- [Passage for review]:
--- START ---

What closed Edmund was a greater – perhaps the greatest – historical force: apathy. Ham Radio was never going to replace the internet: the fetishistic devotion to Morse code keep most at arm’s length, DSL and cable were exponentially faster than radio, especially over the shit-end of the spectrum that Congress had set aside for amateurs before selling the rest off to a handful of corporations. The technology got away from the average tinkerer – even an industrious nerd is no match for the complexity of a fiber-optic router – but it was easier. When Ma Bell and her anti-trust children switched from tone-based to digital systems, the Phreaks fell behind. The charm of the Phreaks is the Jules Verne quality of their obsolescence and the disproportion of their curiosity to the potential gain. Most Phreaks broke into phone-systems to see if they could, to see if their home-made equipment would work. The politics – the anarchy, the anti-corporatism, the saber-rattling – all came after the fact, if they came at all. This was the other face of anarchy – subversion for subversion’s sake, experimentation as an end in itself – the face of the curious, the weirdos, the DIYers, the nerds. The rocket builders.

What can we say of the Phreaks, those sad anachronisms? The fields are empty; the rocket builders are gone. They play video games now.

2011

A decade after Edmund Scientific closed, I ran across the Anarchist’s Cookbook again, researching the differences between Palahniuk’s Fight Club and Fincher’s adaptation (Palahniuk gets dynamite right from the Cookbook, Fincher lost his nerve and left out key information – weight ratios – from the formula). Again I was struck by the horror of what a few ‘motivated individuals’ could do, even after years of legislation curtailing access to explosives and their component ingredients. And, again, I was touched by the childish glee with which the Phreaks approached their craft, their excitement in boasting, but also in sharing, and most of all in doing. And I was a little more honest about that duality: I had both strains of anarchy running in my blood.

Of course, it’s easy to valorize Phreakers, perhaps easier still to lionize all weirdos. The kids making noise-rock, unintelligible student films, graphic novels, skate videos and ersatz scribbling and notebooks of all sorts – it’s all masturbatory and self-involved and pretentious. Self-amusement. Self-love. Acknowledged. But self-love is better than hate, better still than apathy and boredom. At the least, it’s no worse than the monoculture run by the handful of corporations that own television and radio and that – give it time – will own the internet before most of my generation is in the grave. No one’s even fighting it very strenuously, and – after all – corporations have a right to do anything we can’t stop them from doing.

--- END ---

- [What to work on]:
1. Reproduce the passage about the Phreaks word for word, starting with "Of course, it’s" and going on through "them from doing.".
2. Write the next part of the passage about the Phreaks and amateur tinkerers, picking up after its final sentence.

- [Supplied entries]:
--- START ---

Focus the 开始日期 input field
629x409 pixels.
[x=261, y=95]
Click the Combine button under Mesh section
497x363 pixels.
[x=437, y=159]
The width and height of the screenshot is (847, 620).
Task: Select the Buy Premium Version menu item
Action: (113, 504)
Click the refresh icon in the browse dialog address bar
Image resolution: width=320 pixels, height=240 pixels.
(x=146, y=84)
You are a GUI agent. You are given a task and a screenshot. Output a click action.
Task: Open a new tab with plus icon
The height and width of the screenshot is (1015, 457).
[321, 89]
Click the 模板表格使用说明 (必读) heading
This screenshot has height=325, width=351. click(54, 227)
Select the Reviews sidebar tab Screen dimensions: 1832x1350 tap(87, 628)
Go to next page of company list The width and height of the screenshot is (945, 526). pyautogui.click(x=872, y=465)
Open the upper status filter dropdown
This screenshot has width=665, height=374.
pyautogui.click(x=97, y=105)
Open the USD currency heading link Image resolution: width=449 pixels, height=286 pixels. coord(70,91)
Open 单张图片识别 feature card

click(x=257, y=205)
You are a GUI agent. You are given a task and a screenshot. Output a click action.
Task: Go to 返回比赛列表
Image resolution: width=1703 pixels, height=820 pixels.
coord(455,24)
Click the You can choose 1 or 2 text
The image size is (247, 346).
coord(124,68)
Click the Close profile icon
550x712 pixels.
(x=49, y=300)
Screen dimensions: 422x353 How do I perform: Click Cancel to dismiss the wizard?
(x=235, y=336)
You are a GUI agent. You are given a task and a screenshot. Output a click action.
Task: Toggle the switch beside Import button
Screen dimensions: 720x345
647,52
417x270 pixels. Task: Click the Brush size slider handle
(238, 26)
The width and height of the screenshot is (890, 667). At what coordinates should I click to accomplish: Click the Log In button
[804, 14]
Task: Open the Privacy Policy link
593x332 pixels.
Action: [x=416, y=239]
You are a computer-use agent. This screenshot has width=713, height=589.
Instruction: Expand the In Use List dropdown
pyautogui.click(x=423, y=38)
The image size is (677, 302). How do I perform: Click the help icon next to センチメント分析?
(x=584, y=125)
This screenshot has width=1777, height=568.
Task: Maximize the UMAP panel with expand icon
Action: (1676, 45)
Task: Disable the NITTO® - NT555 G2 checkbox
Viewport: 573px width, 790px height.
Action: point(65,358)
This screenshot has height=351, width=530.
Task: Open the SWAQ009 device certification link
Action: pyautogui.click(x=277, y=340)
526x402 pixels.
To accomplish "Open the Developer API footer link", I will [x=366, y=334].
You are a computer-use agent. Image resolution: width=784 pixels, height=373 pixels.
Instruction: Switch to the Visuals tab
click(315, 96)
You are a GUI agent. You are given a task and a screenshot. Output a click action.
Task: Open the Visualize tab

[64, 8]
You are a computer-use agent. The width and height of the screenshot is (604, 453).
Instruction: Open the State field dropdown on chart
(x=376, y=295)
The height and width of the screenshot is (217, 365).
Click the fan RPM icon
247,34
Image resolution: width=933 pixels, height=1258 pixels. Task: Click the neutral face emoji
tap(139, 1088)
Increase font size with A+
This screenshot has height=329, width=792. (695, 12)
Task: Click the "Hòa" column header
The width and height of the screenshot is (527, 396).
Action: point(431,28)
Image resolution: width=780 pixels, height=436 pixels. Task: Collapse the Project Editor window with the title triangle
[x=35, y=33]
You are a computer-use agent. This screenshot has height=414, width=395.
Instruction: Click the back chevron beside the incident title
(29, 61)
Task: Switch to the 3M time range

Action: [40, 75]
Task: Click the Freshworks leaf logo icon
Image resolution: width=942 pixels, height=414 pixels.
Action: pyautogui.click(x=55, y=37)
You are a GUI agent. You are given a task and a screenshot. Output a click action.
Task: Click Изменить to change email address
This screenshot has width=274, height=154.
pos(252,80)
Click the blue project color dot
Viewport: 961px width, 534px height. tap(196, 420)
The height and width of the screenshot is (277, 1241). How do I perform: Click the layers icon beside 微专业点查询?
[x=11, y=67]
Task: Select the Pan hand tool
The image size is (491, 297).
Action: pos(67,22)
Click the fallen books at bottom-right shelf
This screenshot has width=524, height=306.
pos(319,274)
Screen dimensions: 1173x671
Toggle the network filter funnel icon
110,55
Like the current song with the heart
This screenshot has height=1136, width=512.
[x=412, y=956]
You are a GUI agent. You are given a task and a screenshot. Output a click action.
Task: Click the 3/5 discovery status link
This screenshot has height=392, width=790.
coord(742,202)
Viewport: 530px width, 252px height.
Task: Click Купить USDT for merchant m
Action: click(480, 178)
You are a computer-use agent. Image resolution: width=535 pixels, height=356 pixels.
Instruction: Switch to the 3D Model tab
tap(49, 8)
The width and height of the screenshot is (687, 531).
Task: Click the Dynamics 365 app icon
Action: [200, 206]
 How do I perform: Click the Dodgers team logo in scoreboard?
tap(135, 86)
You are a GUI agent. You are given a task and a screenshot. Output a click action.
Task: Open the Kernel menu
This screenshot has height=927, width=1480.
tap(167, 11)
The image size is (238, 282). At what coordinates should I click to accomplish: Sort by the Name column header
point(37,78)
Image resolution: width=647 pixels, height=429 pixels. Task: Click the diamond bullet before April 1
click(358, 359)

--- END ---

- [Per-task outputs]:
1.
Of course, it’s easy to valorize Phreakers, perhaps easier still to lionize all weirdos. The kids making noise-rock, unintelligible student films, graphic novels, skate videos and ersatz scribbling and notebooks of all sorts – it’s all masturbatory and self-involved and pretentious. Self-amusement. Self-love. Acknowledged. But self-love is better than hate, better still than apathy and boredom. At the least, it’s no worse than the monoculture run by the handful of corporations that own television and radio and that – give it time – will own the internet before most of my generation is in the grave. No one’s even fighting it very strenuously, and – after all – corporations have a right to do anything we can’t stop them from doing.

2.
But let’s stop that rant before it starts; it’s fashionable to be dystopian about the internet, or about the world, but – ye fucking gods – it’s wearisome to keep it up. So it’s worth remembering that the moral of Heller’s book cuts both ways. While it lasts, we can use the internet for whatever we can get away with. You can even order a rocket-kit from the company that bought Edmund Scientific, although the models are small, sanitized miniatures. And, when the web is gone or co-opted, we’ll have to find something else. That’s okay: that’s the moral of the story, the resilient yin to the yang of anarchy’s dark, inbred violence. Anarchy never wins – in fact, it loses as soon as it imagines it can – but it never stops. It’s the counterforce. It’s something to do on a Saturday night besides huffing glue and jacking off. It’s not heroic but it’s better than nothing.

2012

I dream I see my father, standing in a field. He’s twelve years old. He holds his hand against the sun. The rocket’s trail fades into the summer haze. He waits and waits, but it never comes down. In his mind, it travels up and out of the atmosphere. It crosses the sub-zero void and lands on Mars. The young offspring of some ancient, alien race finds the rocket. He stares up at the Martian sky and smiles.